USAVA IL COMPUTER SBAGLIATO

Voyager 1 riesce di nuovo a farsi comprendere

Un sistema critico – l’Aacs – a bordo della sonda, attualmente a 23 miliardi di km dalla Terra, inviava da mesi dati confusi sul suo stato. I responsabili della missione sono ora riusciti a risolvere il problema, dovuto all’errato instradamento della telemetria attraverso un computer malfunzionante, ma stanno ancora cercandone la causa principale

     30/08/2022
Social buttons need cookies

L’antenna ad alto guadagno della sonda Voyager, visibile al centro di questa rappresentazione artistica, è uno fra i componenti che dipendono, per l’orientamento, dal sistema di controllo dell’assetto (Aacs). Crediti: Nasa/Jpl-Caltech

In viaggio verso lo spazio interstellare dal 5 settembre 1977, Voyager 1 si trova attualmente a circa 23 miliardi di km dalla Terra, il che la rende la sonda spaziale più distante, l’avamposto più estremo dell’umanità. Con quasi 45 anni di lavoro sulle spalle è comprensibile che talvolta mostri qualche acciacco. L’ultimo in ordine di tempo risale al maggio scorso, quando il sistema di controllo d’assetto (Aacs) della sonda, al quale spetta il delicatissimo compito di mantenere l’antenna correttamente orientata verso la Terra, ha iniziato a inviare informazioni completamente prive di senso. E questo nonostante tutto continuasse a funzionare in modo regolare, compreso il resto della sonda, che non ha mai smesso di acquisire e inviare i dati scientifici. Insomma, un vero mistero, del quale gli ingegneri della Nasa sono riusciti a venire a capo solo ora.

Il responsabile dell’anomalia si è rivelato essere un instradamento errato della telemetria prodotta dall’Aacs, che all’improvviso ha iniziato a essere inviata verso la Terra tramite un computer di bordo fuori uso da anni. Ed era proprio questo computer malfunzionante a corrompere i dati: una volta che i sospetti si sono concentrati su di esso, è stato infatti sufficiente inviare all’Aacs il comando necessario a ripristinare l’instradamento attraverso un altro computer e subito i dati sono tornati a essere comprensibili.

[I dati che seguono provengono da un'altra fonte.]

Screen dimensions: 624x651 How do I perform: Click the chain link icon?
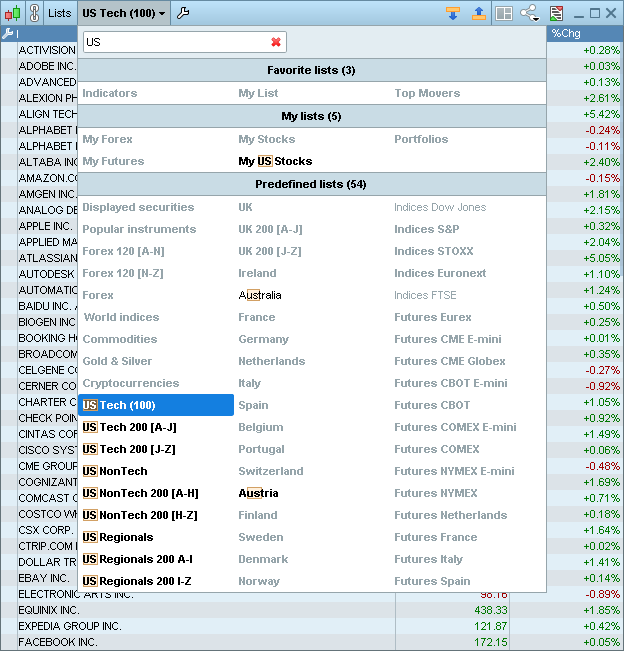coord(34,13)
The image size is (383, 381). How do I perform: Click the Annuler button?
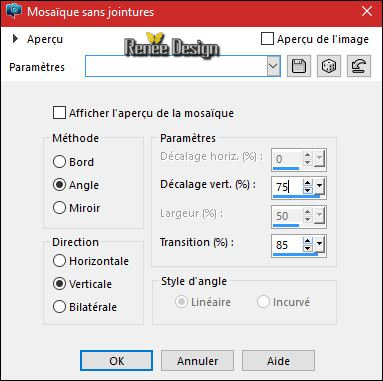pyautogui.click(x=197, y=360)
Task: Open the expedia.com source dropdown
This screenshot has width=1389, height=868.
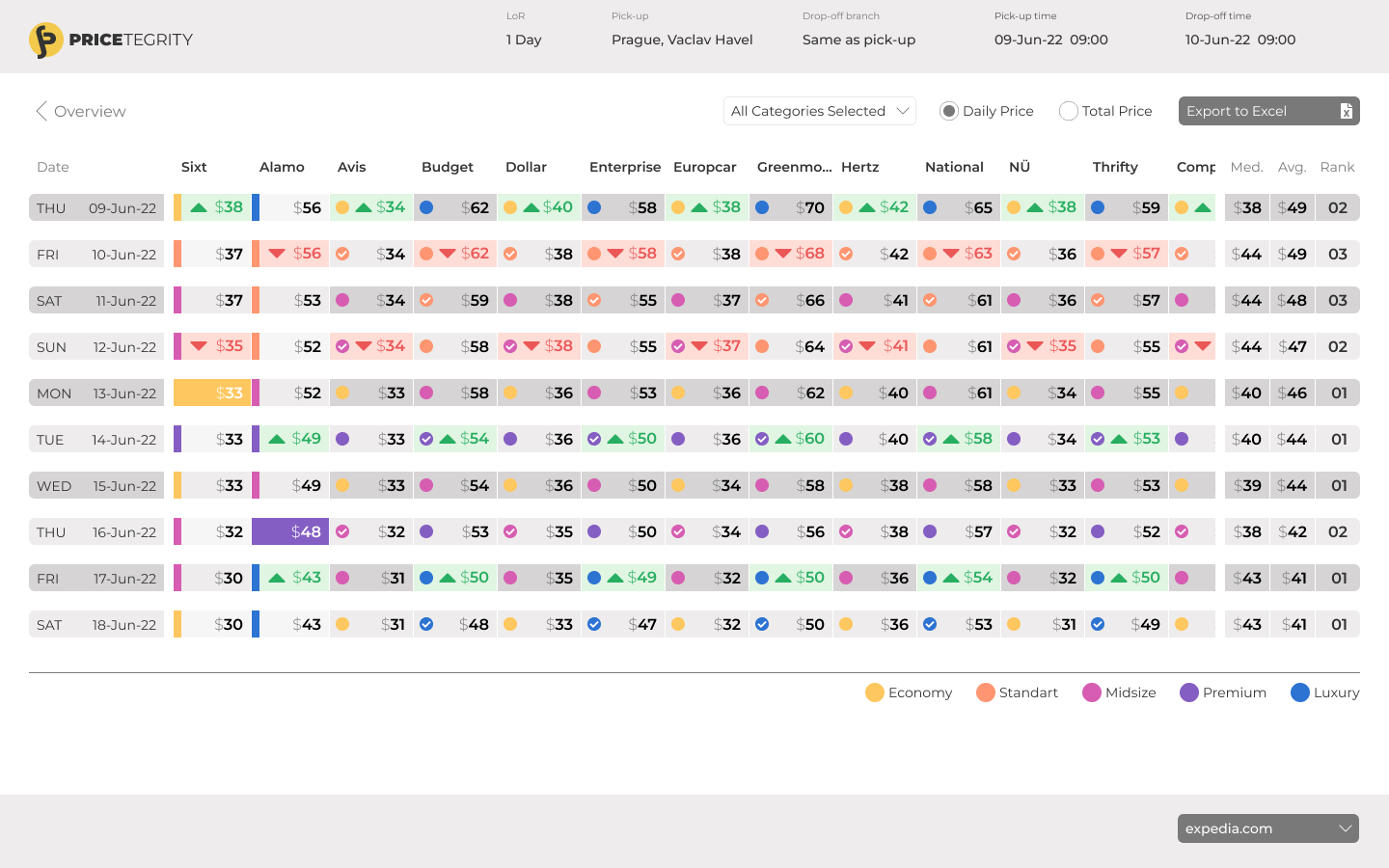Action: (x=1267, y=828)
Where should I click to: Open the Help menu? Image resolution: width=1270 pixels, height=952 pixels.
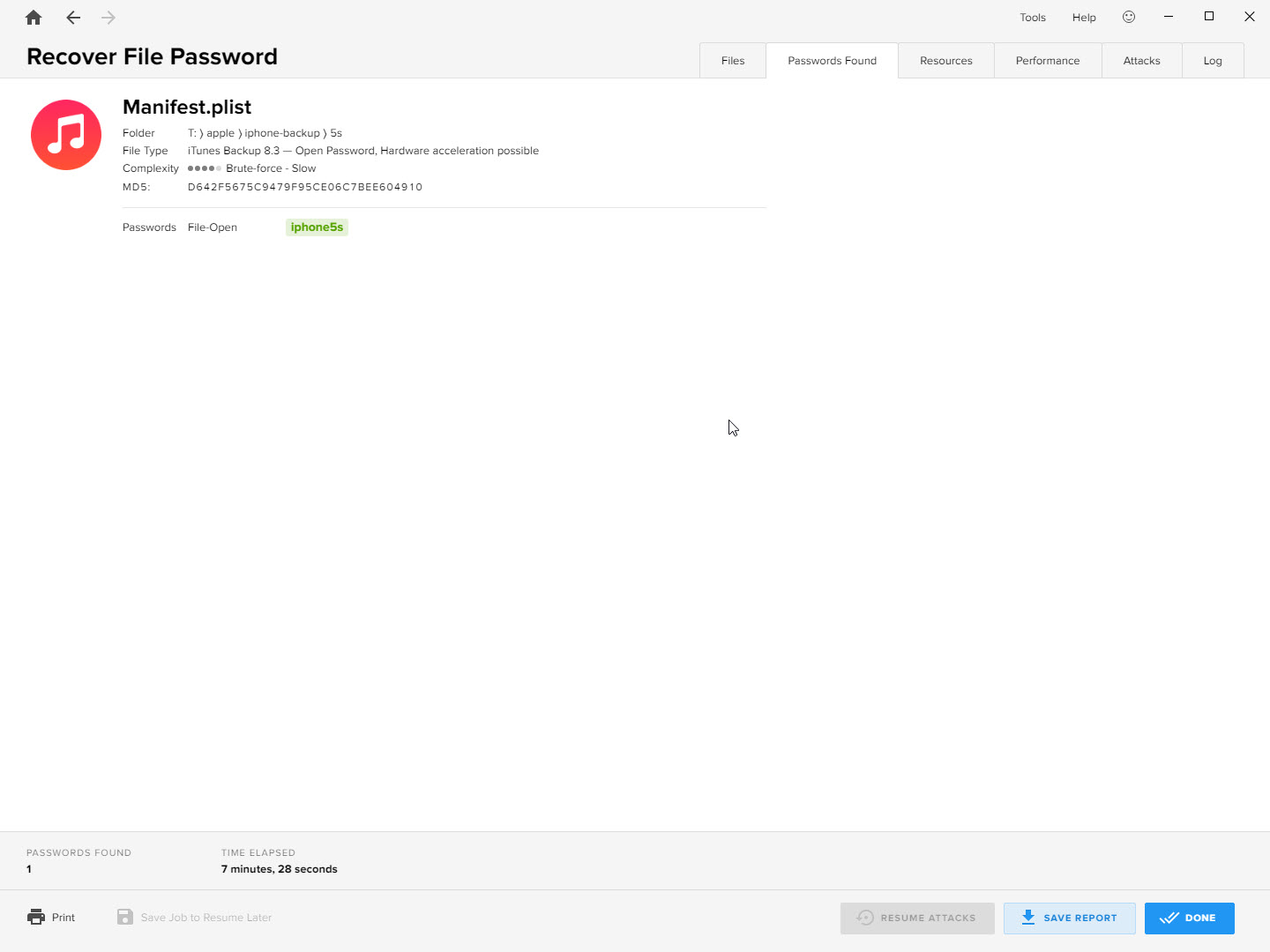pos(1084,18)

Rimane da capire come possa essere accaduto che l’Aacs abbia modificato il percorso di trasmissione della telemetria. La spiegazione più plausibile è che glielo abbia “ordinato” un altro computer di bordo, probabilmente con un comando generato in modo erroneo. Se è così, sarà necessario continuare le indagini fino a individuare l’origine del problema, ed è ciò che ha intenzione di fare il team di Voyager 1. Comunque sia, si tratta di un’anomalia che non dovrebbe pregiudicare la salute a lungo termine della sonda, fanno sapere dalla Nasa.

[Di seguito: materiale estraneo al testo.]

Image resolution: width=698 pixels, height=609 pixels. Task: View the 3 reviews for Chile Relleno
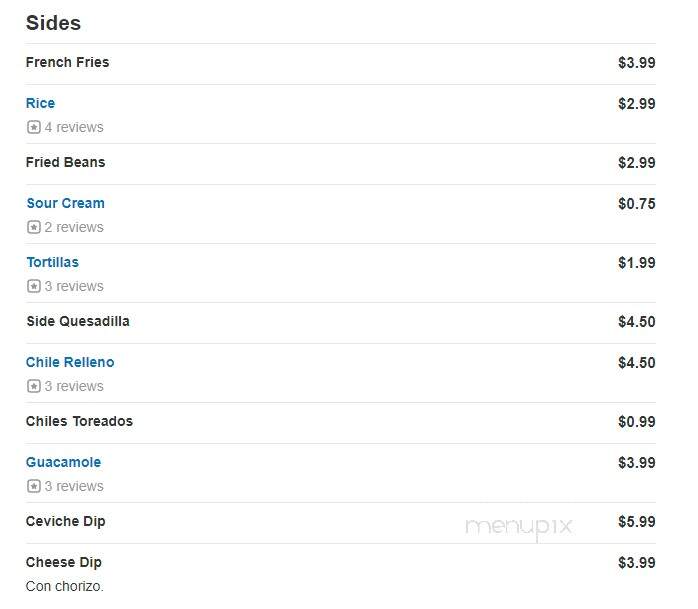coord(74,386)
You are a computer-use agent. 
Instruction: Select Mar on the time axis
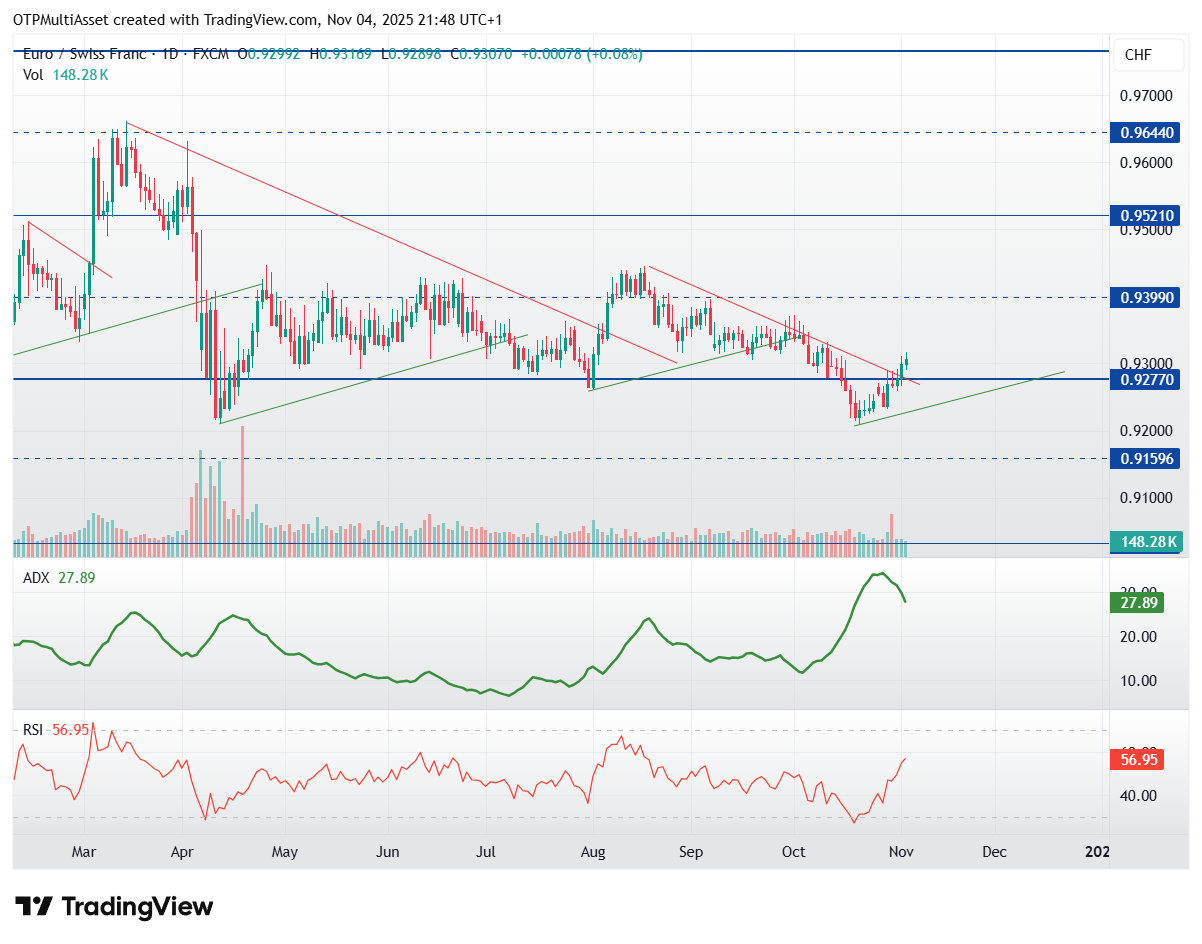[x=85, y=852]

«Siamo felici di riavere la telemetria», dice la project manager di Voyager, Suzanne Dodd. «Effettueremo una lettura completa della memoria dell’Aacs e analizzeremo tutto ciò che sta facendo. Questo dovrebbe aiutarci a diagnosticare il problema che ha causato l’anomalia iniziale nella telemetria. Quindi siamo cautamente ottimisti, ma abbiamo ancora altre indagini da compiere».